The first time I travelled the road to Kisesa I was carrying a rucksack and clinging onto the back of a Landrover with three toes supporting my weight on a footboard. The road was a broken tarmac track full of pot holes and we often had to steer onto the opposite side of the road to avoid the larger ones.
Today the road is made anew. Two lanes of clear metal run to Musoma lined with power cables and Duka’s and a steady stream of Daladalas cramped with people runs back and forth.
I get up early and spend an hour in the internet cafe before grabbing some supu ya Ng’ombe. The Mzee at the table with me tells me his father used to sell uniforms to the children at the Bwiru schools when my parents were living there. He says his wife knew Dr Kilala and that Hurta Kilala is still living in Mwanza on Bukando Hill. He tells me their son committed suicide.
I am shocked to think that Hurta Kilala might be in Mwanza. She was a friend of my parents and it seems unbelievable after all this time and distance that she might still be here.
The daladalas only leave when they are full so I wait in the back of one wondering what I will find in Kisesa. The ride takes about 25 minutes and it is easy to find Baba Lao’s place because it is only seconds from the stop. But oh how it has changed. The widening of the road and the electricity lines have cut into the space where the coconut tree used to stand and his original house has been knocked down. The mango tree that we used to sit under has gone but the traditional sukuma round house in which I stayed is still there and next to it is a hospital building with rooms for patients and opposite it another building with a biomedical lab and a small office.
Baba Lao’s old shamba is a hospital and Baba Lao has grown from barefoot nurse to Doctor. He is no where in sight when I arrive but the children waiting for their injections greet me and hold on to my fingers and hands, offering me food and a doll to play with. It’s Lao’s brother Innocent I see first. Last time I saw him he was growing tomatoes but now he works as a technician in the lab running tests.

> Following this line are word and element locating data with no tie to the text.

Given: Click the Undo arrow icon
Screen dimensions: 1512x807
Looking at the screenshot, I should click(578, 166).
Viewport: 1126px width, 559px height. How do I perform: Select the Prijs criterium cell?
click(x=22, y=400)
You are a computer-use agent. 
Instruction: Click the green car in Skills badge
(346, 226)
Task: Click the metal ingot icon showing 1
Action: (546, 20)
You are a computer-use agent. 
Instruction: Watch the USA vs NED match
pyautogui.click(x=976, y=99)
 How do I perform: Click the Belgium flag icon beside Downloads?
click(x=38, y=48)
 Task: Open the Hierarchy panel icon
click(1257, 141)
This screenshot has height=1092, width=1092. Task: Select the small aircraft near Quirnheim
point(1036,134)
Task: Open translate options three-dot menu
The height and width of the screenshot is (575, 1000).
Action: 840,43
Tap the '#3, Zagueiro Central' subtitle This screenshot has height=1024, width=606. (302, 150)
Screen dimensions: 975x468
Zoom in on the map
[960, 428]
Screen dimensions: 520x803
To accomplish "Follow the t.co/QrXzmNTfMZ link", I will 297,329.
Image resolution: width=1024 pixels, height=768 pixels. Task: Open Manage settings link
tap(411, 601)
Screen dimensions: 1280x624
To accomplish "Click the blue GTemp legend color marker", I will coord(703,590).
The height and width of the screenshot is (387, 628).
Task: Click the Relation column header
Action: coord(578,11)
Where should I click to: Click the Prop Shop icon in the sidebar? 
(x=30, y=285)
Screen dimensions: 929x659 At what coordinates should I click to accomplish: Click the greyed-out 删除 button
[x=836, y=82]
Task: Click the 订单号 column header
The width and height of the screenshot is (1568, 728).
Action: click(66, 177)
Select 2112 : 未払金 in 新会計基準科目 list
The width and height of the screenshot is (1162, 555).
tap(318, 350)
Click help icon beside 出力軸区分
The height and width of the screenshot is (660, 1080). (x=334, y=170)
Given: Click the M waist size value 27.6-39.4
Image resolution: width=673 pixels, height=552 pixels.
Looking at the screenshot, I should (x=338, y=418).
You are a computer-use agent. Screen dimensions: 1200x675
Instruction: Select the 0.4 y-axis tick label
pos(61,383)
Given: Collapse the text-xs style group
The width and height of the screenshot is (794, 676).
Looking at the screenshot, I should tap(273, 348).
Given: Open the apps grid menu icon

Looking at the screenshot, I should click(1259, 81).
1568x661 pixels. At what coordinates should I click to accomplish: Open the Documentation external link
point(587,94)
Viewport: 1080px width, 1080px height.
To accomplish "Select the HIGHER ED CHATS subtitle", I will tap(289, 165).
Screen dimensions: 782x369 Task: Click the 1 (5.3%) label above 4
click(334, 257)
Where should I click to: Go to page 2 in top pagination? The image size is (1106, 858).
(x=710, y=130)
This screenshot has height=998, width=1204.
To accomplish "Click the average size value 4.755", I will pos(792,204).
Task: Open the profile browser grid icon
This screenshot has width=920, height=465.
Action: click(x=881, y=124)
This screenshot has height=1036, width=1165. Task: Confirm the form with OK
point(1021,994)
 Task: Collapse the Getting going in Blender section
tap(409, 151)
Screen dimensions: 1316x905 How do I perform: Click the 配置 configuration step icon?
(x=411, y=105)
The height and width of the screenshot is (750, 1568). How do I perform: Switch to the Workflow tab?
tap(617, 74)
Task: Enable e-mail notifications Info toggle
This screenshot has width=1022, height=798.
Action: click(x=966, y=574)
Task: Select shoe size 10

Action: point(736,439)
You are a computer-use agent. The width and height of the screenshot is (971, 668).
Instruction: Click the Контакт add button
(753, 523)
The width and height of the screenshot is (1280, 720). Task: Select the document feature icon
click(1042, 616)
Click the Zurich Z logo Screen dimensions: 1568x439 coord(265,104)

Lao hasn’t changed a bit. He sports a beard and wears a bandana on his head, a colourful traditional African shirt. He breaks into a huge smile when he sees me and opens his arms and we embrace and high five and for a while we can’t get enough of each other. It’s too much. I know immediately I am welcome. We sit and the inevitable food and chai appears and we share briefly what has happened in the passing years. He has just delivered a baby this morning. Two blessings in one day he says. A baby, and you have returned. I leave him to work and walk around Kisesa with John Church. Later Lao John and I being to walk the short 10 minutes into Bujora but on the way Lao is called to treat a woman who has hurt her leg so John and I continue with out him. Bujora is a settlement centred on the Danish mission and museum to Sukumu culture which is the most famous thing about the area. His new house, minutes from the museum, bought since my visit, is perched on a small hill with views over 15 kilometres to the lake. The garden, surrounded by trees is secluded, shaded and silent save for the sounds of children playing nearby and birds singing. There are four or five buildings scattered around the property, three of which have been used as pig sties during one of Lao’s more enterprising phases. Now they and the traditional round house stand empty. It’s beautiful.
We sit around till Lao arrives from his patients and then we sit around some more. “So.” he says, “Welcome to your new home. Tonight you go back and get your bags and then tomorrow you are here, no more paying for a hotel. You are welcome to Bujora. To see a friend after a long time is to look into a mirror.”
After lots more sitting around broken up with periods of walking around and more sitting around we head back to the hospital and I catch a daladala back to Mwanza. I’m very tired but it takes me a long time to get to sleep as I process all the impressions of the day.
It’s going to be interesting moving from the comfort of the St Dominic’s mission to the isolation of Bujora. No hot water, well no running water at all frankly, no big double bed. Instead it’s going to be very much like camping at a festival- you make what you can of your own campsite and if you need hot food or a shower and you haven’t the facilities then someone else close by will have them and will be willing to trade. Of course usually when I’m camping I don’t have a private secluded garden or a two roomed Sukuma round house to stay in but the principle is the same honest.
So I’m heading into Mwanza to do some business then later I’ll go to Kisesa again. I shall stay out there for a couple of days just to get acclimatised and to learn the daily routines so I won’t be back to Mwanza for internet access for a while. Later friends!